II. PROCEDURAL BACKGROUND

The three above-captioned cases involve allegations of material misstatements and omissions in connection with the offering documents of nineteen Countrywide mortgage-backed securities (“MBS”) purchased by Franklin Bank, S.S.B., Guaranty Bank, and Security Savings Bank. Between July 2005 and April 2006, Guaranty Bank purchased eight Countrywide MBS. On August 21, 2009, Guaranty Bank failed and the FDIC was appointed as its receiver. The FDIC, in its capacity as receiver for Guaranty Bank, filed suit nearly three years later to recover $592 million in alleged damages for violations of the TSA and the federal Securities Act of 1933. On August 26, 2013, the Court dismissed the federal securities claims because the 1933 Act's statute of repose had expired before the FDIC was appointed as receiver for Guaranty Bank. Guaranty Bank, 966 F.Supp.2d at 1021–22, 2013 WL 4536177 at *2 (C.D.Cal. Aug. 26, 2013). The Court also dismissed the state securities claims under the TSA's five-year statute of repose on the ground that FDIC–Guaranty filed suit more than five years after Guaranty Bank's MBS purchases and 12 U.S.C. § 1821(d)(14) does not preempt the TSA's five-year repose period. Id. at 1030–31, at *9. The August 26, 2013 Order resulted in dismissal of all claims with prejudice filed by FDIC–Guaranty.

Franklin Bank purchased six Countrywide MBS between January 2006 and August 2007. On November 7, 2008, the FDIC was appointed receiver of Franklin Bank.
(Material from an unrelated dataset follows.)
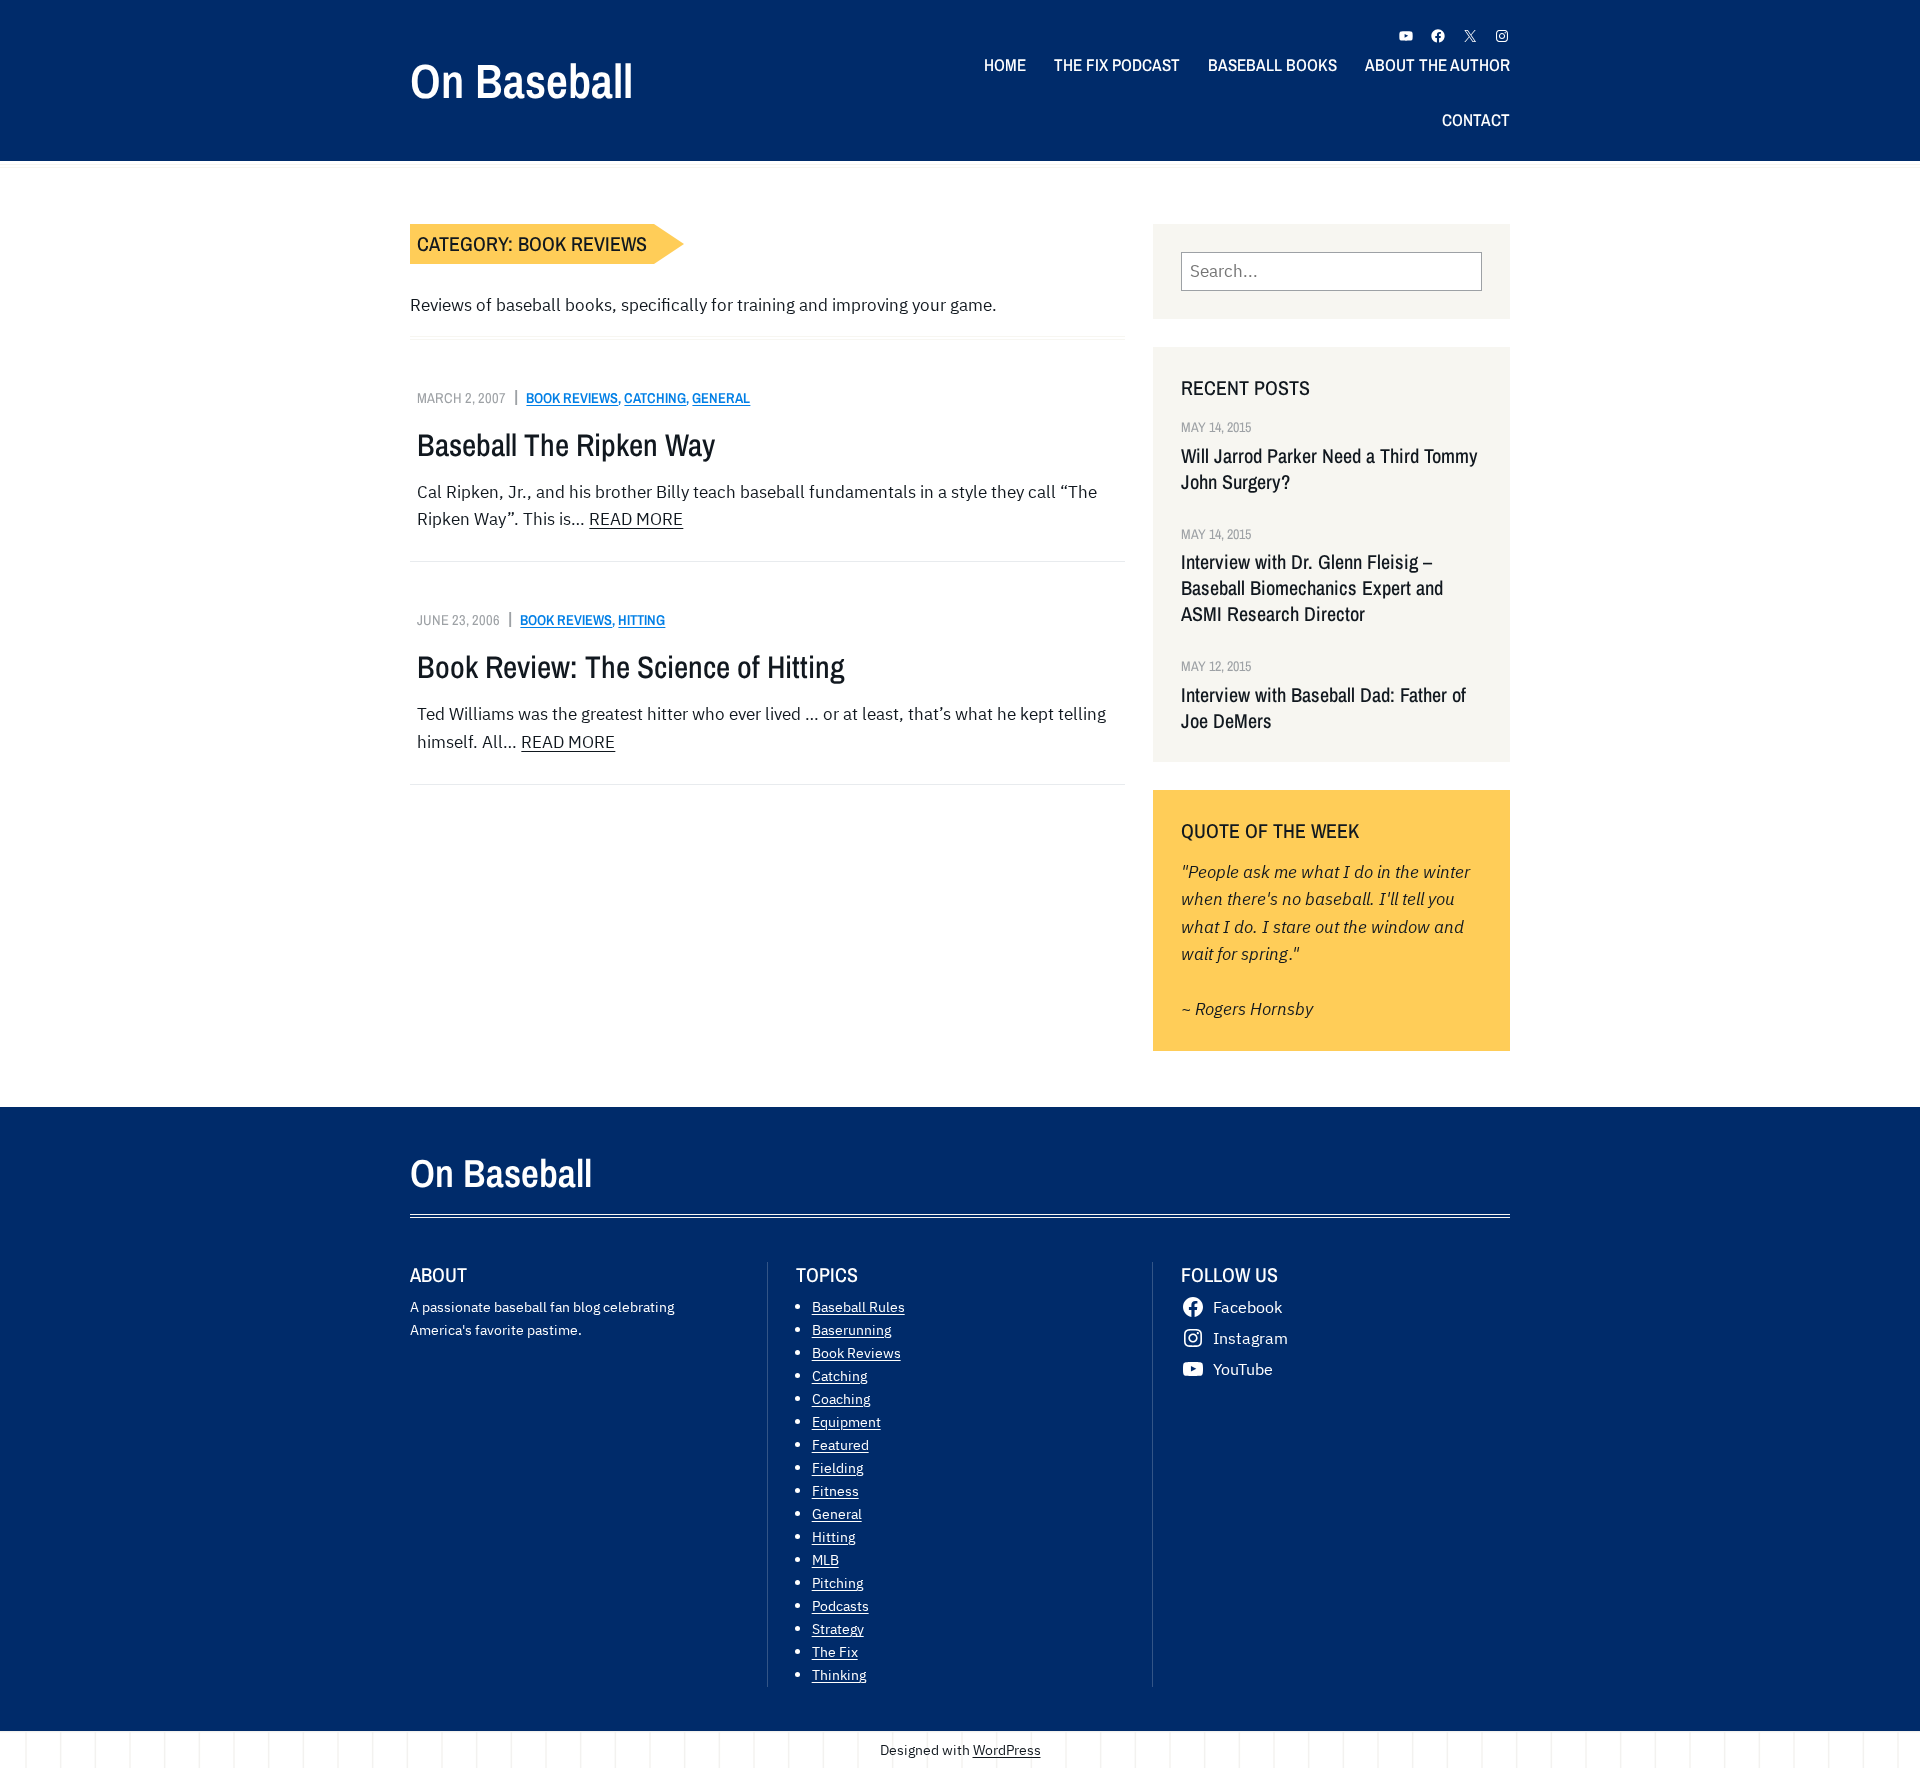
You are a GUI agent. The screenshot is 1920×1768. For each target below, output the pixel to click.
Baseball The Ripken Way (566, 445)
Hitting (641, 619)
Three years later, FDIC–Franklin filed suit to recover $40 million in alleged damages for violations of the TSA and the federal Securities Act of 1933. On March 21, 2013, the Court dismissed as time-barred the claims of FDIC–Franklin under Section 11 of the 1933 Act for two of the six Countrywide MBS Franklin Bank purchased. See FDIC as Receiver for Franklin Bank v. Countrywide Sec. Corp., No. 2:12–cv–3297, slip op. (C.D.Cal. Mar. 21, 2013) (Dkt. No. 90). 2 Subsequently, on August 26, 2013, the Court dismissed as untimely the TSA claims for the same two Countrywide MBS for the same reasons the Court dismissed the TSA claims of FDIC–Guaranty. See Franklin Bank., No. 2:12–cv–3297, slip op. at 1 (C.D.Cal. Aug. 26, 2013).
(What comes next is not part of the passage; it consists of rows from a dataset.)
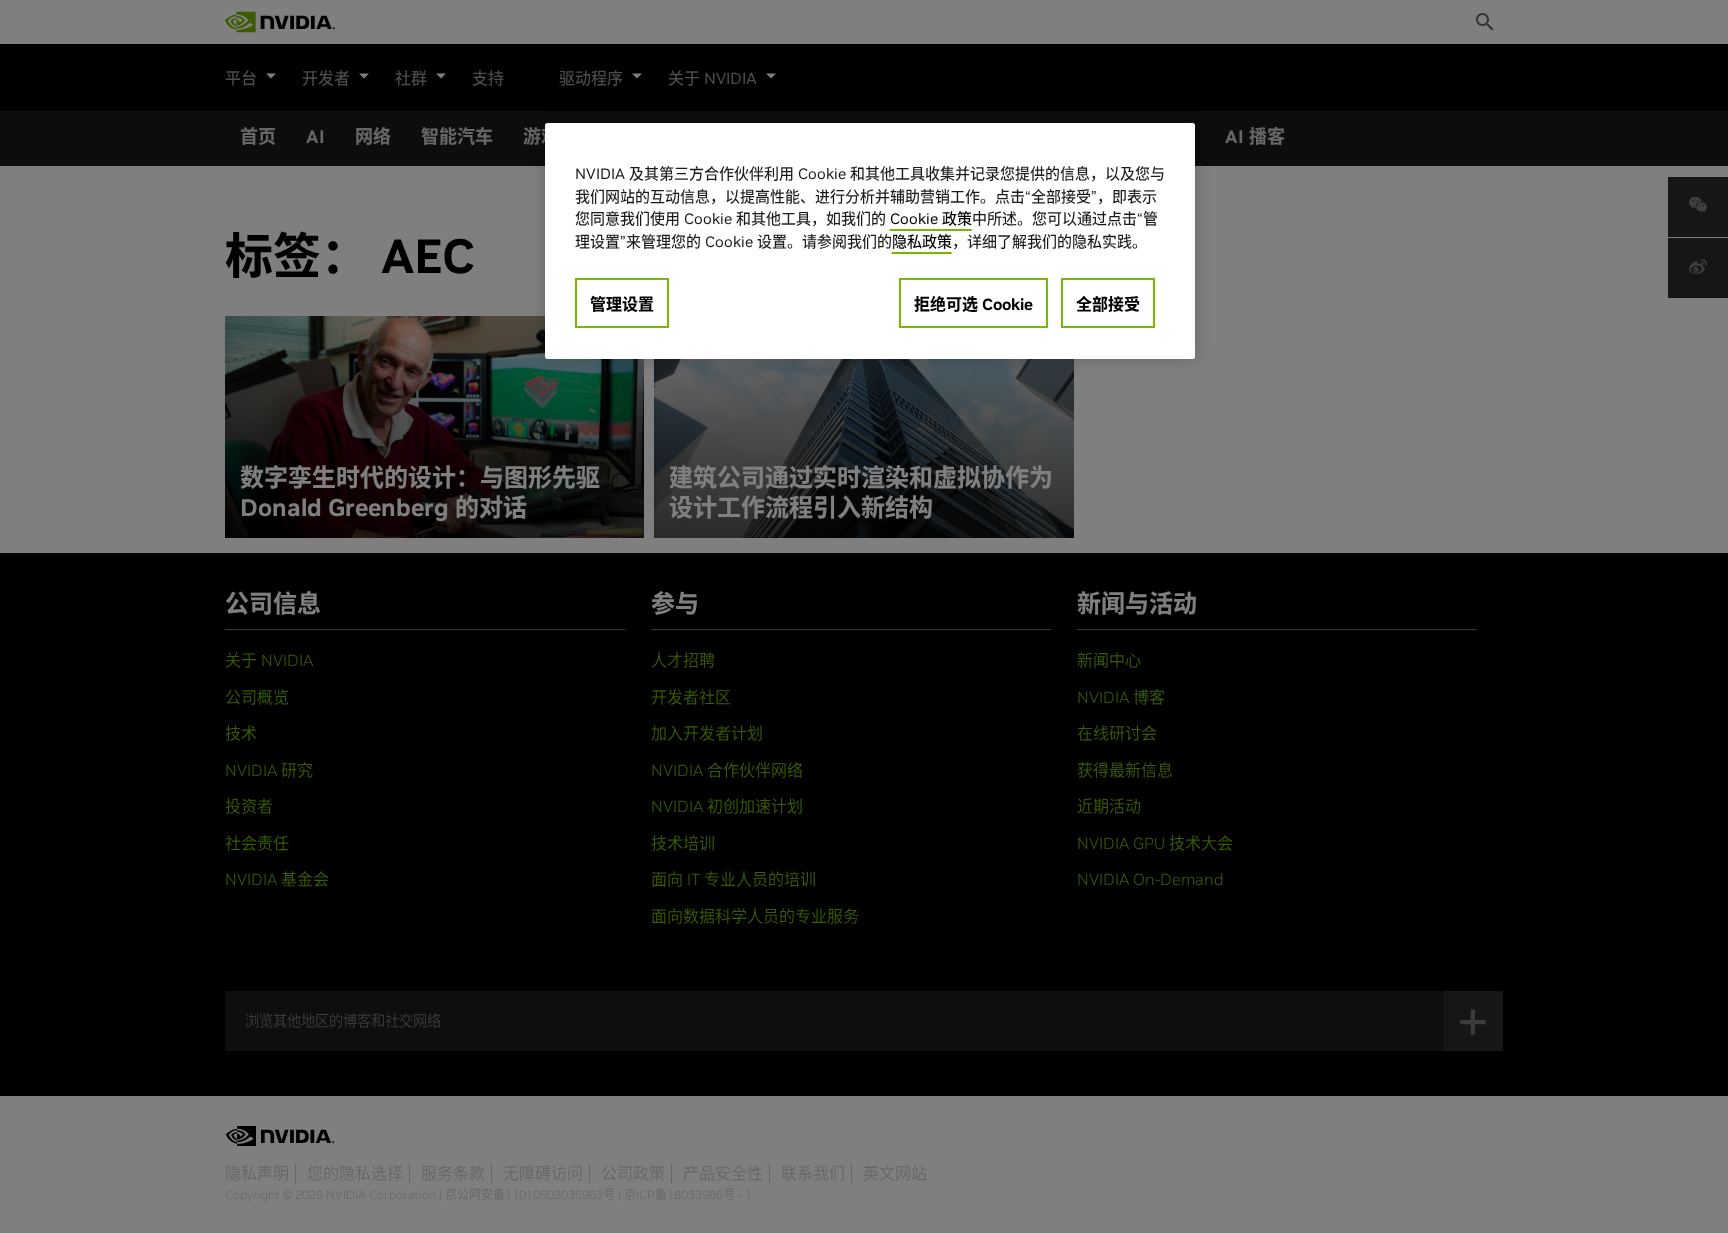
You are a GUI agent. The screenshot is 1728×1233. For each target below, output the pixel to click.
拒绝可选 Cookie (973, 304)
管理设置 (622, 304)
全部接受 (1108, 304)
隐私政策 (922, 241)
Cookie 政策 (931, 218)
Between February 2006 and September 2006, Security Savings Bank purchased five Countrywide MBS. On February 27, 2009, Security Savings Bank failed and the FDIC was appointed as its receiver. Nearly three years later, the FDIC–SSB filed suit on behalf of Security Savings Bank to recover $12 million in alleged damages for violations of the NSA and the federal Securities Act of 1933. After a ruling by this Court dated March 21, 2013, the only remaining claims brought by FDIC–SSB were for violations of Section 11 based on CWALT 2006–21CB and the NSA based on CWALT 2006–29T1 and CWALT 2006–26CB. See FDIC as Receiver for Security Savings Bank v. Banc of Am. Sec. LLC, 934 F.Supp.2d 1219, 1238 (C.D.Cal.2013). On August 26, 2013, the Court dismissed the remaining NSA claims because FIRREA does not preempt the NSA's five-year statute of repose. Security Savings Bank, No. 12–CV–6690, slip op. at 1–2 (C.D.Cal. Aug. 26, 2013). Each plaintiff now moves for reconsideration of the Court's August 26, 2013 Order in their respective cases while FDIC–SSB requests, in the alternative, that the Court certify the Order rendered in Security Savings Bank for interlocutory review.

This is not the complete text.